Most of us use computers to create text, understand numbers, view images, and send messages. There's only one problem with this marvelous machine. Our computer lives on a desktop, and though we command it with a keyboard and a mouse, it commands us with its immovable size. The office is its domain, and it's ill at ease where people are most comfortable: snacking in the kitchen, walking around a mall, hanging out at the local pub, and driving in our cars. Researchers in the Speech Technology group at Microsoft are working to allow the computer to travel through our living spaces as a handy electronic HAL pal that answers questions, arrange our calendars, and send messages to our friends and family.

These systems will use continuous speech recognition and spoken language understanding, the natural communication devices we carry with us all the time. Eventually, this software will power the ultimate communication device: a Pocket PC that doubles as a web browser, e-mail terminal, and cellular telephone. Perfected, it could control an array of other machines in an Easy Living environment. MiPad was the first prototype we built, back in 2000, as a baby step in that direction.

The distributed nature of many of the components can allow services to follow users wherever they are. Kuansan Wang, a researcher on the spoken language understanding (SLU) component of the engine, says, "If you have a docking station in your car, you could dock your device while you are driving. You could make yourself available to all your friends. That's basically the concept of a global service that follows you around, regardless of whether you have a PC in front of you or not. That's the grand vision of the whole thing."
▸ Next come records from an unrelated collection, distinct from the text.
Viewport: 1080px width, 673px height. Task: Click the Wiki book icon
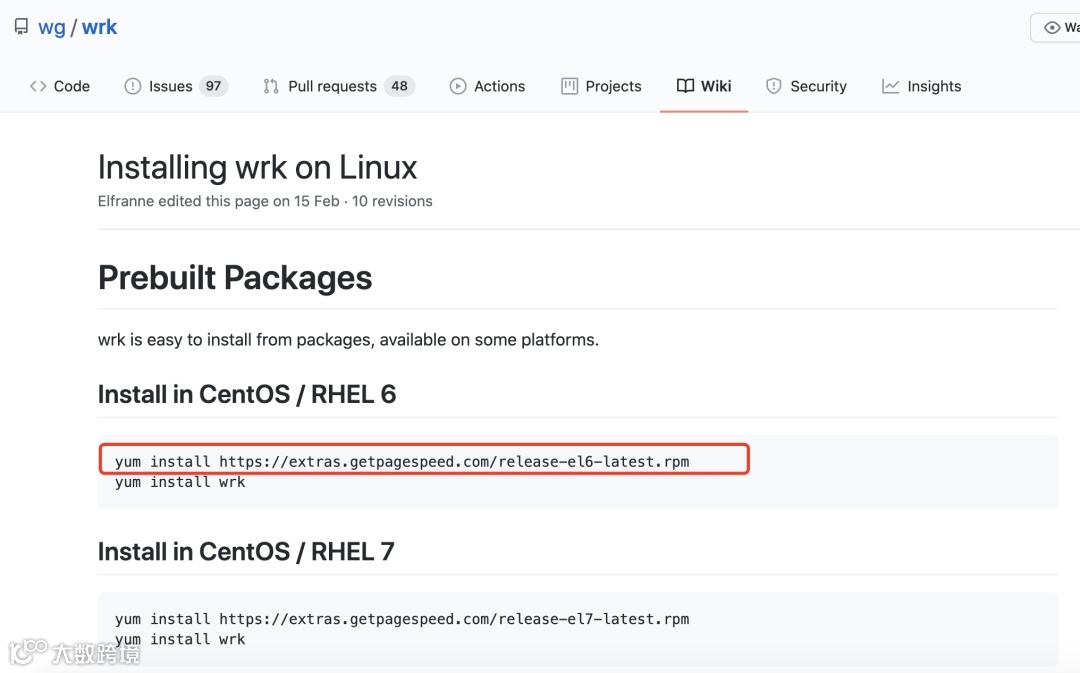685,86
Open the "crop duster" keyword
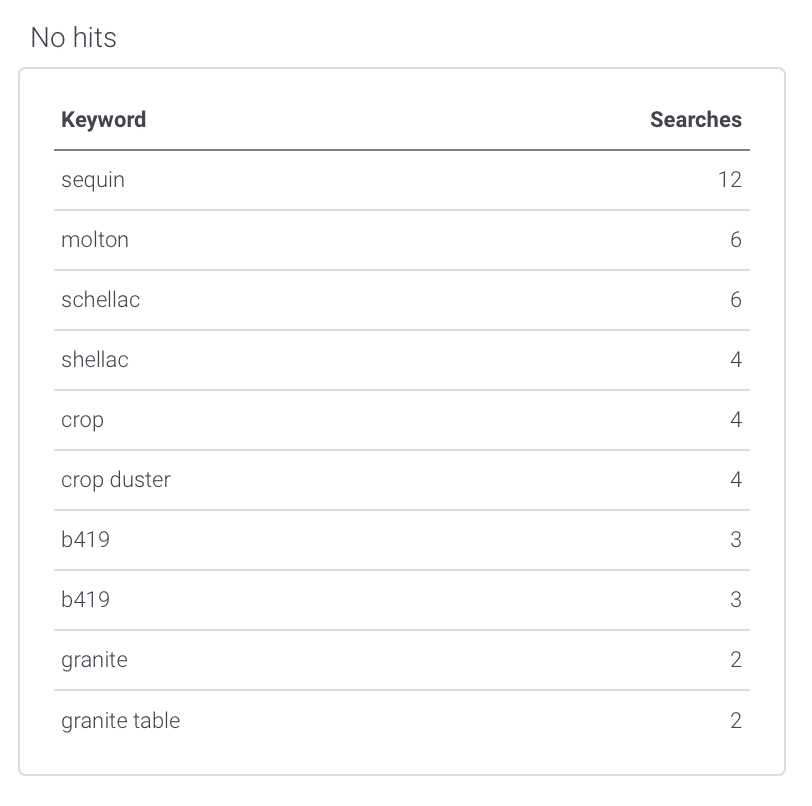 116,480
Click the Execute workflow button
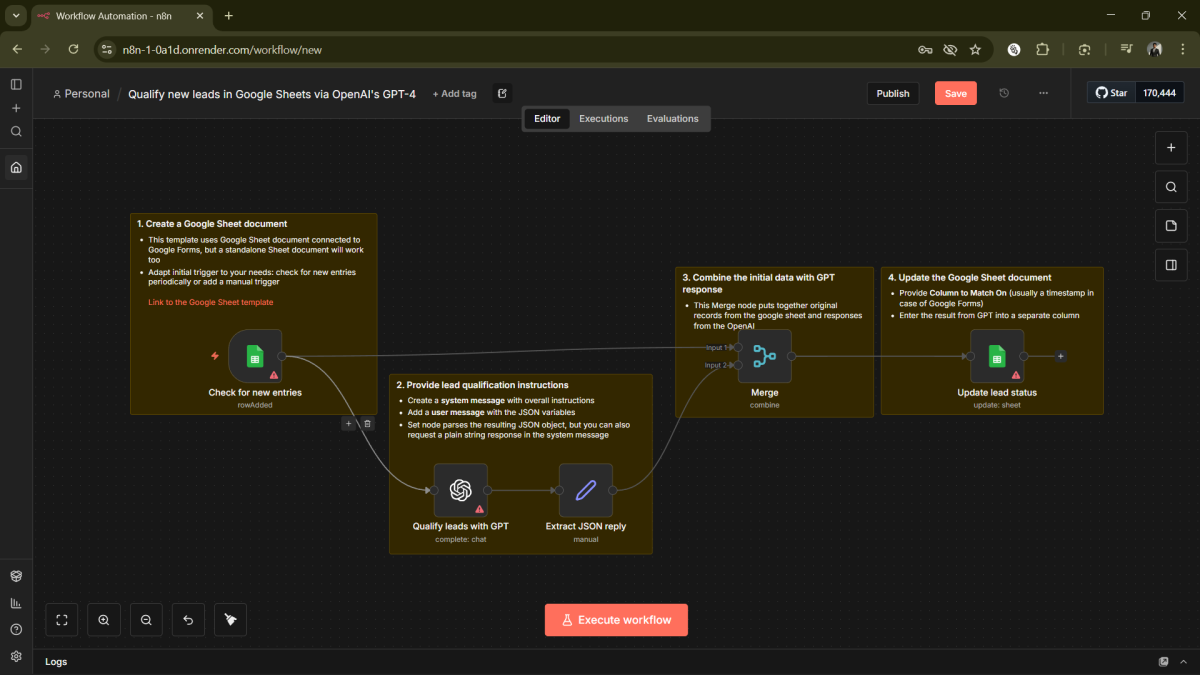The height and width of the screenshot is (675, 1200). 616,620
Wang says that such systems will enable Web services to be invited into a conversation between two users. He describes this scenario. "Let's say we are talking on Instant Messenger, and we're talking about where I should take you for lunch. You realize there is a web service out there that is a restaurant guide, and we can probably ask it to join our conversation. Now this web service is not human, still, with our understanding engine we can type text or use speech to talk to this service. So we can ask it to find a restaurant that's a French restaurant, and not too far away from Microsoft. With a spoken or typed text dialog system we extend the horizon of the project."
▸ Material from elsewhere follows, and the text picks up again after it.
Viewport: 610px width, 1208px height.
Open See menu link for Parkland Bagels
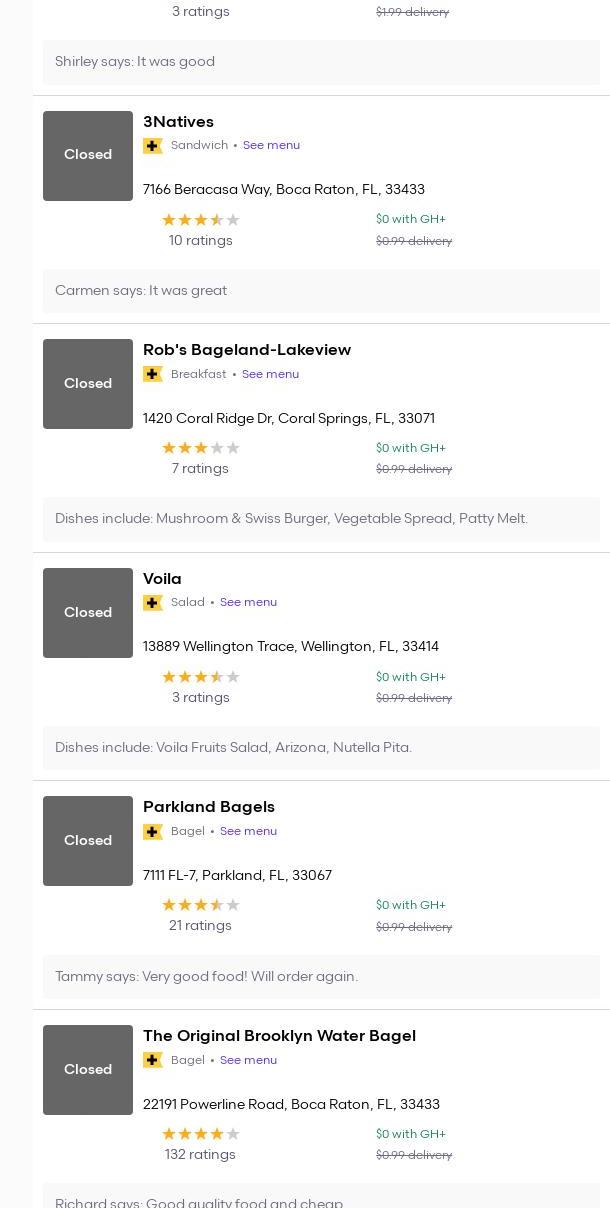click(248, 831)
This understanding engine won't just enable speech input, it will understand what you're asking. Wang's group is trying different approaches that don't necessarily use conventional computational linguistic approaches. One of his approaches uses limited semantic domains. In the example of the restaurant guide, that particular Web service would be limited to understanding questions about restaurants. Ask it a sports trivia question and it's likely to give you the address for a sports bar that serves burgers and beer.
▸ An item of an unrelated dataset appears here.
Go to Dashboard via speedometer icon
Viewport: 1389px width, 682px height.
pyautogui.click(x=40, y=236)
The text-to-speech capability in such conversational systems can enable a PC to read any typed text in a staccato early-episode Star Trek voice. For instance, it will allow you to receive a voice message on your cell phone that your friend has typed on his laptop and sent to you by e-mail.

Xuedong "X.D." Huang, General Manager of the Speech.NET Group, and the other speech researchers, want to do more than create a useful product. They want to revolutionize computing. "We cannot accept the fact that we cannot solve this hard problem, that we can't make a machine as good as people's brains," Huang says. He believes that the hard problems of speech technology can be solved, and speech recognition can be perfected to become the center of an interface that will allow people to interact more naturally with their computers.